Small farms use pasture systems as a more natural, humane option for raising pigs. In these systems, farmers leave herds of pigs to their own devices, allowing them to roam around outside and take shelter in huts that they frequent at their choosing. Although pasture systems provide pigs with a much better life, sadly, pasture systems account for less than 3% of meat production in the US. 97% of pigs experience life on a factory farm.
The bottom line is that millions of pigs suffer to end up on our plates, enduring cruel practices that are standard across the industry. However, switching to alternatives like group housing protects pigs from the worst form of confinement, allowing them to move with more freedom and sparing them from the painful injuries of crate confinement. Banning gestation crates and switching to alternative systems is a crucial first step toward a future where no pig has to suffer through life in the confines of a factory farm.
What you can do
Pigs are unique individuals with their own thoughts, feelings, and personalities, not unlike the dogs and cats we share our homes with. However, our broken food system does not treat pigs like the gentle, sentient beings that they are. Instead, it treats pigs like products for consumption. Sadly, an estimated 129 million pigs were killed in 2019 in the US alone.
To satisfy consumers’ demand for meat and maximize profits, pork producers subject pigs to the worst forms of cruelty in factory farms. Gestation crates are the most heinous ways meat producers cut corners in factory farms, inflicting a lonely life of extreme confinement on pregnant and mother pigs.

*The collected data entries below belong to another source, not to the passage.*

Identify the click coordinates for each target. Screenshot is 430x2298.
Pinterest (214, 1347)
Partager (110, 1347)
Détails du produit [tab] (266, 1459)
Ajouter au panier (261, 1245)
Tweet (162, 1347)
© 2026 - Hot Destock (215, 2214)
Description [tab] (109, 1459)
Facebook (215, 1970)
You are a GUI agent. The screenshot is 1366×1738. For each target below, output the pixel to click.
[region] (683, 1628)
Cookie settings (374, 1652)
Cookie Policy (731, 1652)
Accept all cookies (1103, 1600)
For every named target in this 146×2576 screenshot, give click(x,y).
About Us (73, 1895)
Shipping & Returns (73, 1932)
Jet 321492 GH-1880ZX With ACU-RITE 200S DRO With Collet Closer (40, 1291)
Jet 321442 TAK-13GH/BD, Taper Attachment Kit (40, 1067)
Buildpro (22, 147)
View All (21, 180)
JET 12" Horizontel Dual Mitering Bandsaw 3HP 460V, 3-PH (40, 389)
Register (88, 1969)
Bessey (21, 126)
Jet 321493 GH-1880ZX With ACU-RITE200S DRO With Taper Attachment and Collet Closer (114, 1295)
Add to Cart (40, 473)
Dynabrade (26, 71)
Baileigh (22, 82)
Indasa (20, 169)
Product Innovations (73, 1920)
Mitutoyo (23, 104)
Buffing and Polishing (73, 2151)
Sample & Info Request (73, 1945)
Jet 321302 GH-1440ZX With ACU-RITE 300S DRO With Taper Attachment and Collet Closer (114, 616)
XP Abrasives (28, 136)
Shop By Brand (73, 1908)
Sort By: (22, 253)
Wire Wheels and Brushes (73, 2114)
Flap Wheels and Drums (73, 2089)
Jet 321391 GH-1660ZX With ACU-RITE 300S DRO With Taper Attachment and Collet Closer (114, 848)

Mother pigs and their babies deserve better. While legislators and animal activists make efforts to ban the use of gestation crates, the best thing that you can do to stand up to the meat industry’s abuse is to leave pork products off your plate.
Thankfully, leaving animals off your plate is easier than ever, especially now that there is an ever-growing variety of plant-based foods that mimic all kinds of meat. These compassionate, plant-based alternatives are not only kinder to animals—they are good for your health and for the planet, too!